Так, с усмешкой да с подначкой, Аня почти решила, что с осени пойдет в седьмой класс вечерней школы. Написано было письмо в деревню, чтобы прислали справку за шесть классов. Николай Егорович купил для Ани учебник по алгебре, «Зоологию», «Историю Средних веков». Заправил две авторучки и положил все на видное место – может, захочет позаниматься, подготовиться. Но Аня обходила учебники, как лиса петлю с приманкой. Кончилось тем, что Николай Егорович на досуге сам читал «Зоологию» и «Историю Средних веков».
– Война Алой и Белой розы, – заметил он, заслышав, как ссорятся в коридоре соседки.
Аня его замечания не оценила.
– Прочел свои «Средние веки» – ну и убери, – сказала она. – Чего они будут лежать?
Этим она как бы хотела сказать, что вечерняя школа – это еще пока вилами на воде писано. Николай Егорович надоедать ей не стал. Только ближе к началу нового учебного года все-таки спросил:
– Форму-то школьную тебе покупать?
Аня глубоко вздохнула:
– Ох, Коля!.. Не знаю, что и сказать тебе.
Заявление в вечернюю школу все-таки было подано. Правда, написал его Николай Егорович, а Аня только расписалась. В первый день занятий он ее проводил до школы. Вернулся домой и весь вечер чувствовал себя тревожно, необычно. Подумал о том, что часто теперь вечерами будет один. Но пожалел не себя, а Аню, которая, наверное, сидит теперь за партой ни жива ни мертва. Николай Егорович судил по себе: он бы тоже волновался, стеснялся, говорун он был плохой. Правда, ему почти сорок, а Анне всего двадцать восьмой, голова еще свежая.

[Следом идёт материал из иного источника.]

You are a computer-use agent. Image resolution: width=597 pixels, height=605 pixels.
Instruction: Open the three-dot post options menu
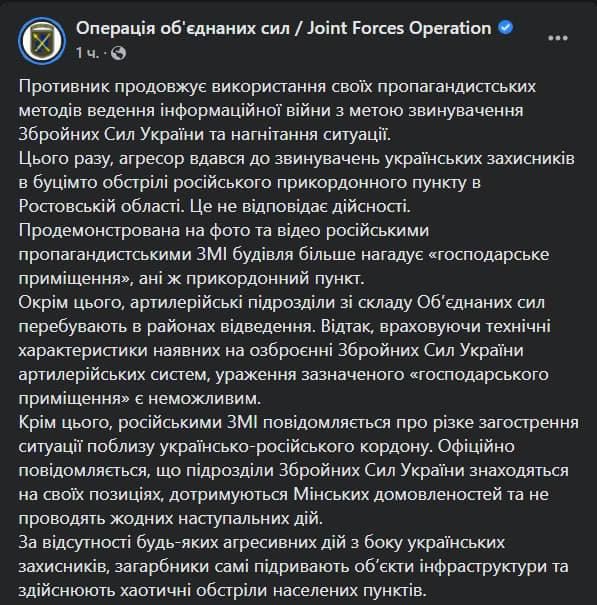click(558, 38)
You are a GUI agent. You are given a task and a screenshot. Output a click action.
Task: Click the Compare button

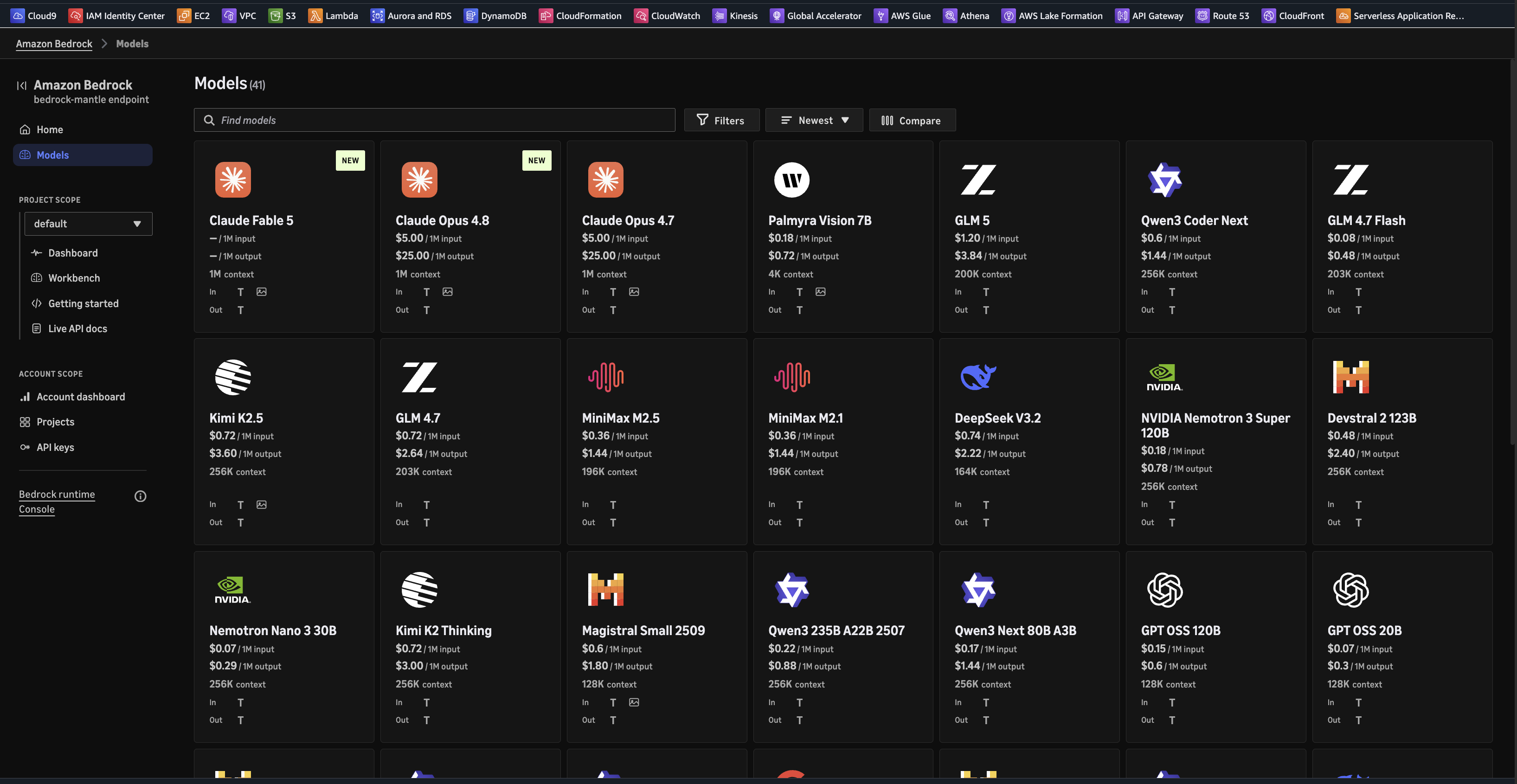pos(912,120)
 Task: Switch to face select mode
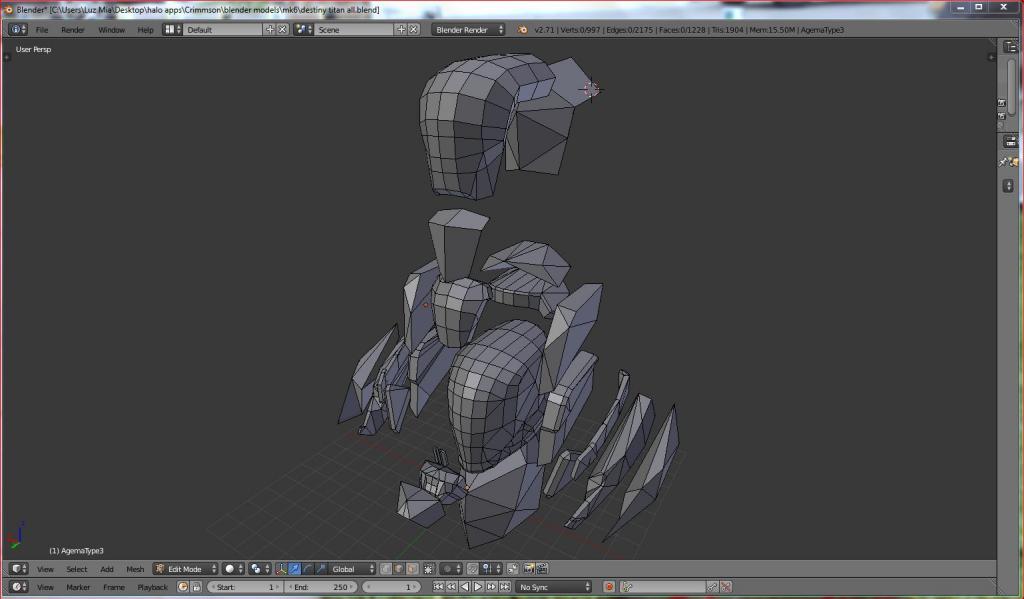tap(413, 569)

Сготовив по всем правилам ужин, Николай Егорович оделся и пошел встретить жену.
– Жива? – спросил он ее.
– Жива-то жива, – покачала головой Аня. – Устала очень. Это все ты, Коля! Придумал!..
Посещала она занятия с месяц. Отдали соседям билеты на «Каширскую старину»: нужно было писать изложение по «Капитанской дочке». Не ходили в гости: Николай Егорович сел вычерчивать Ане трапеции и параллелограммы. Аня утешалась: другим и вовсе помочь некому. Про червей и моллюсков она кое-что выучила. Но сразил ее немецкий язык.
– Не получится ничего, Коля, – трагически сказала она однажды. – Этой ведьме немке два понедельника жить осталось, а она еще сопит, придирается. Я, конечно, не Валентина Гаганова, но я тоже собой чего-то представляю. Можно и посчитаться.
И добавила жалостно:
– И так голова болит, Коля, ты не поверишь!.. Может, я в положении? Тогда на фиг все трапеции эти!
Николай Егорович был сбит с толку, не разгадал Аниного маневра. В школу Аня больше не пошла, а через некоторое время сообщила:
– Нету ничего, Коля. Прямо как гора с плеч!..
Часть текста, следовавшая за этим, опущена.